The importance of coordinating pandemic preparedness and response efforts with the animal and environmental sectors cannot be overstated. Zoonotic influenza virus mutations have been associated with pandemics over the last century, and their significance was recognized broadly in 1997, when the first human cases of A(H5N1) were detected in Hong Kong SAR (China). As outlined in the perspective by Peters et al11 and overview by Hamid et al,4 infected animals and contaminated environments are often the source of human infection. Close monitoring of domestic animals and wildlife, and any associated human populations, is important for identifying newly emerging influenza viruses. Sharing these data in a timely manner allows policy-makers and public health officials to quickly identify and respond to such emerging threats. In response to this need, the WHO Regional Office for the Western Pacific has developed a set of online interactive influenza dashboards12 that provide both baseline seasonal and avian influenza data and real-time surveillance information for risk assessments. In addition, the WHO Regional Office has supported national pandemic containment exercises that encourage multisectoral collaboration and improve national pandemic preparedness plans.13
Risk communication is essential to moblize an effective public health response to influenza. The 2009 H1N1 influenza pandemic highlighted the importance of comprehensive risk communication strategies; the lessons learnt were applied for timely and transparent risk communication after discovery of the first human case of influenza A(H7N9) in China.14 Although significant progress has been made in risk communication over the last decade, there is still room for improvement. Efforts under way in Australia highlight improvements in risk communication for in Australian Aboriginal communities15 and secondary school students.16
Lessons learnt from the 2009 pandemic mobilized the World Health Assembly to adopt the Pandemic Influenza Preparedness (PIP) framework in 2011, enabling efficient and equitable access to vaccines and medicines during future pandemics.17 Critical to these efforts is utilization of national surveillance data to support Member State policies and systems for seasonal influenza vaccination of high-risk groups. Determination of national disease burden, as described in detail for recent efforts in Cambodia18 and China,19 is imperative for obtaining national funding to support vaccination of high-risk groups and for influenza vaccination systems that can be scaled up quickly in the face of a pandemic.
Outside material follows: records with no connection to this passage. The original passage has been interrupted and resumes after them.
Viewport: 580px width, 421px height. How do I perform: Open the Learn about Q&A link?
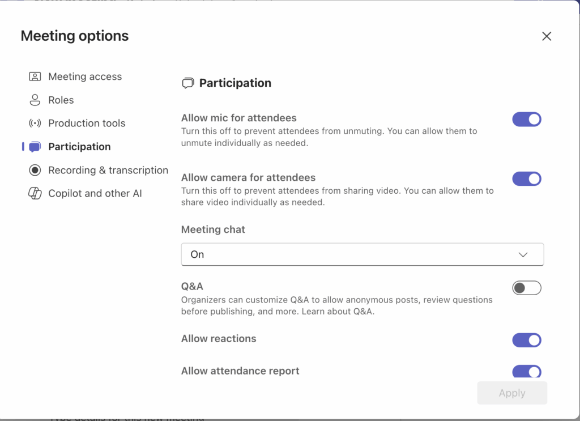point(346,312)
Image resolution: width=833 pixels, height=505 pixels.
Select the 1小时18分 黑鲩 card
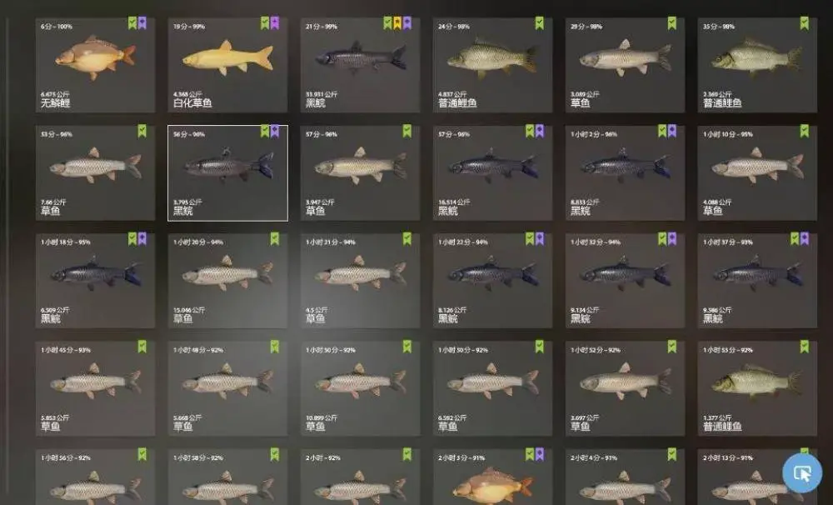[95, 281]
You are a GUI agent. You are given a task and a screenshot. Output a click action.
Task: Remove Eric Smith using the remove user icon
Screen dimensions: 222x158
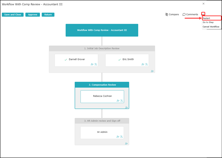pos(147,64)
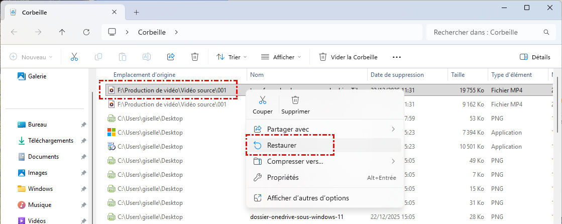Click Vider la Corbeille button
This screenshot has height=224, width=562.
(x=348, y=57)
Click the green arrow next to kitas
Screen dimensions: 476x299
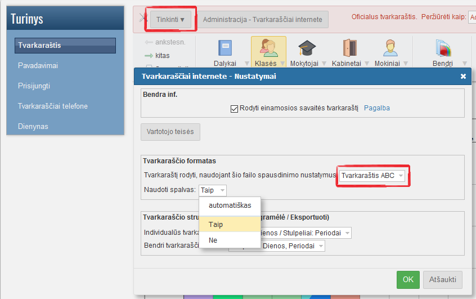pos(149,56)
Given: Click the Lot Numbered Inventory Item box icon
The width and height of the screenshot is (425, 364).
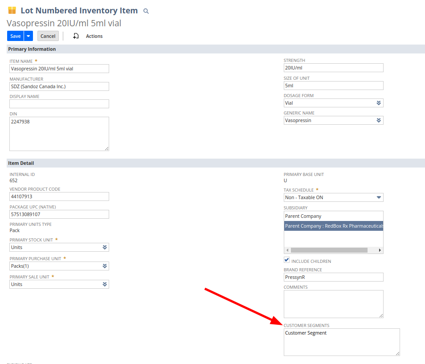Looking at the screenshot, I should click(x=12, y=10).
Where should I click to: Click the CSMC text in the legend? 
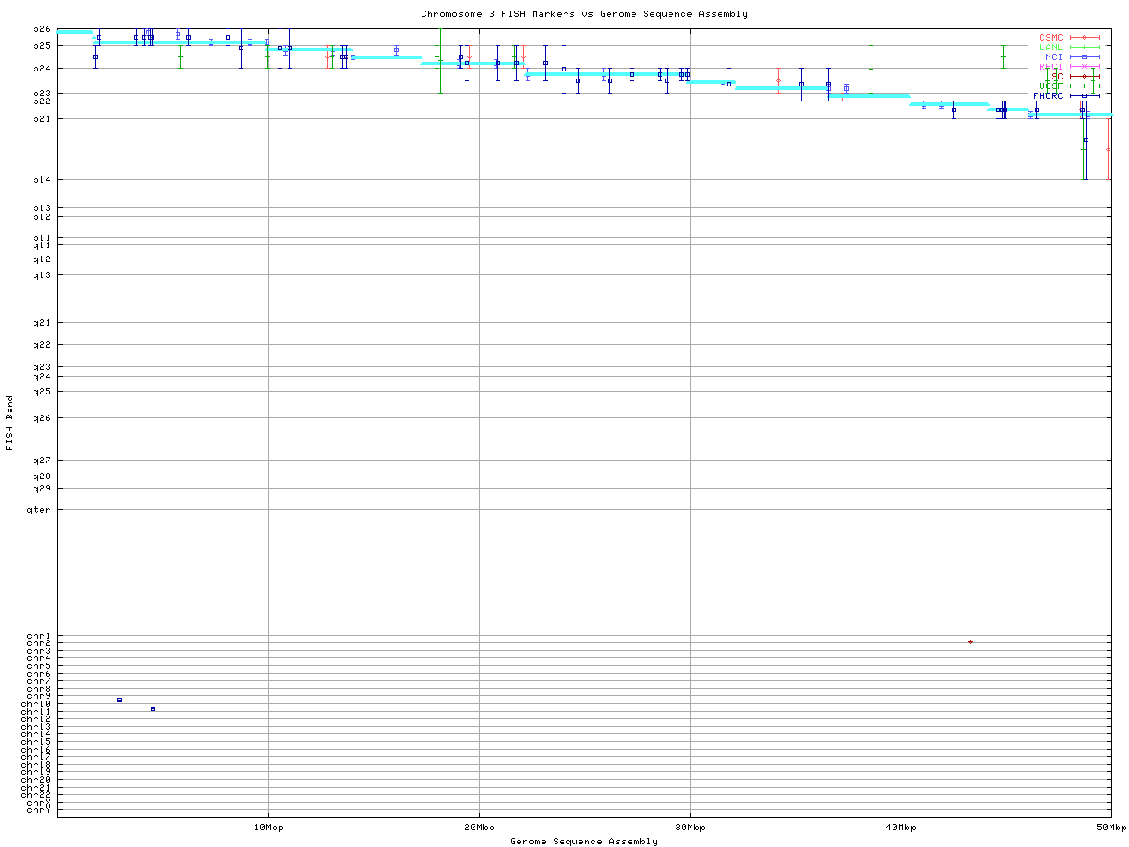click(1050, 38)
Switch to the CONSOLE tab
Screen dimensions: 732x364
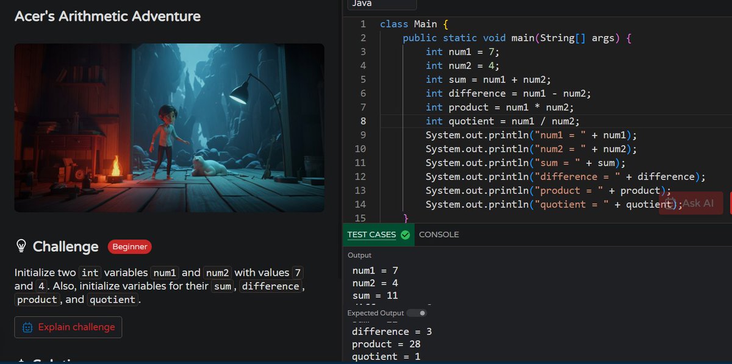439,234
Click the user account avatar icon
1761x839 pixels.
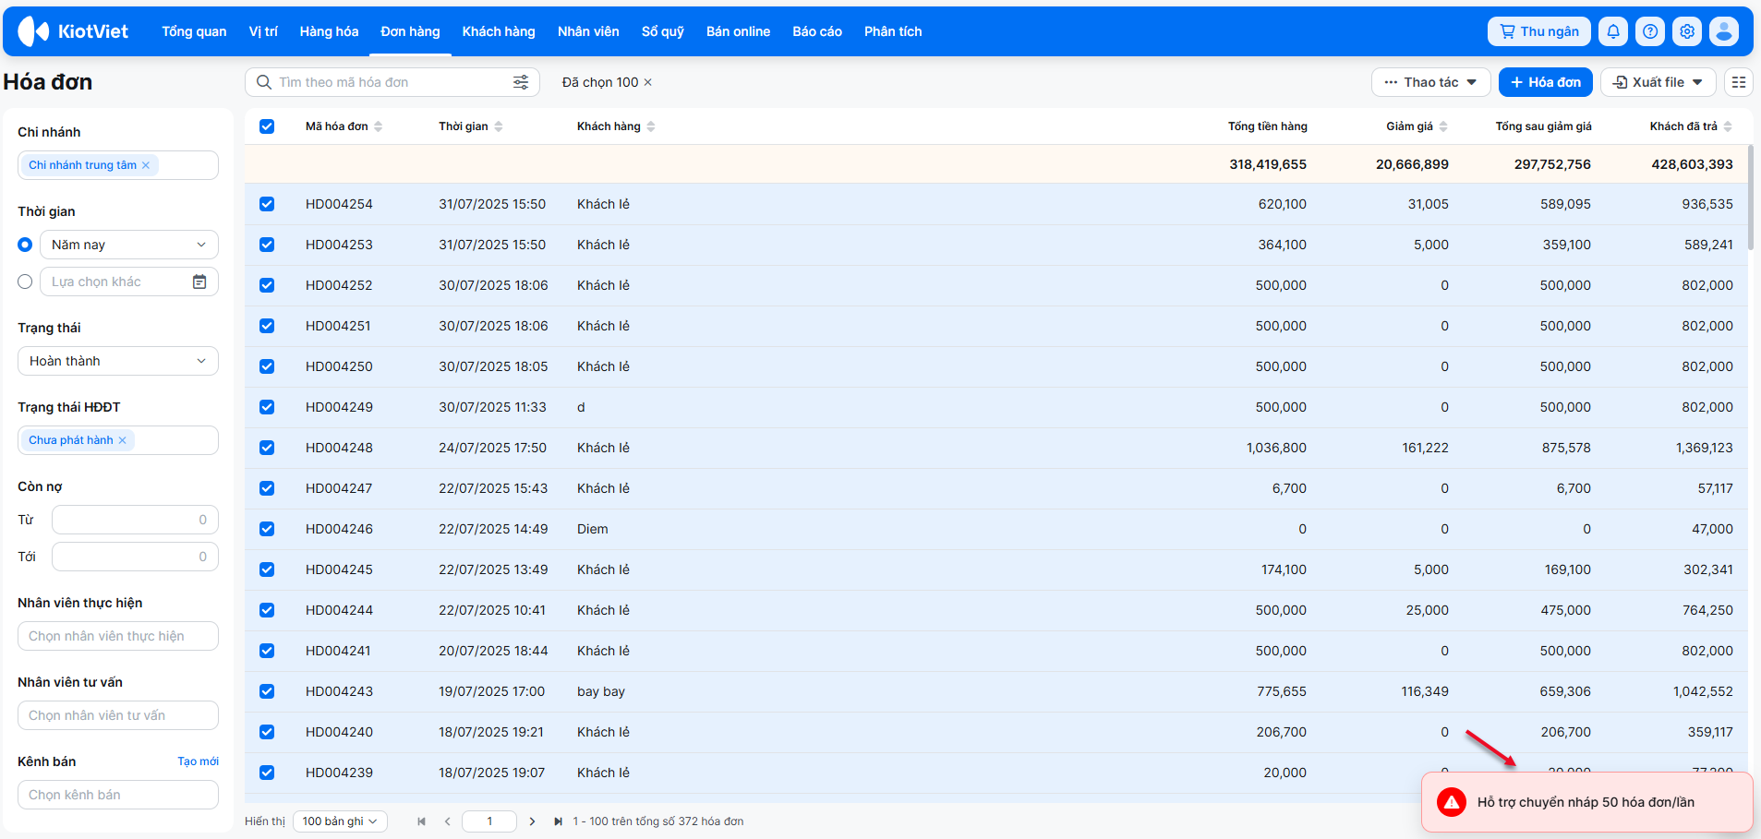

Collaborative efforts of PIP and the Partnership for Influenza Vaccine Introduction continue to support increased pandemic readiness through the expansion of national seasonal influenza vaccination programmes in low- and middle-income countries.10
WHO has been working with partners to ensure strong regional systems are in place to support the rapid detection, identification, reporting and risk assessment of any events with pandemic potential in the Western Pacific Region. As reflected in published influenza profiles20 of the laboratory, surveillance and vaccination capacities for 37 countries and areas, influenza preparedness is well documented across the Region, including for surveillance and vaccination of high-risk groups. Under the guidance of APSED III, Member States have prioritized regional and global health security, learning from the past, engaging in the present and preparing for the future. This special issue highlights the Region’s collective journey in pandemic influenza preparedness and its significant progress over the last decade to improve health security in the Region and the world.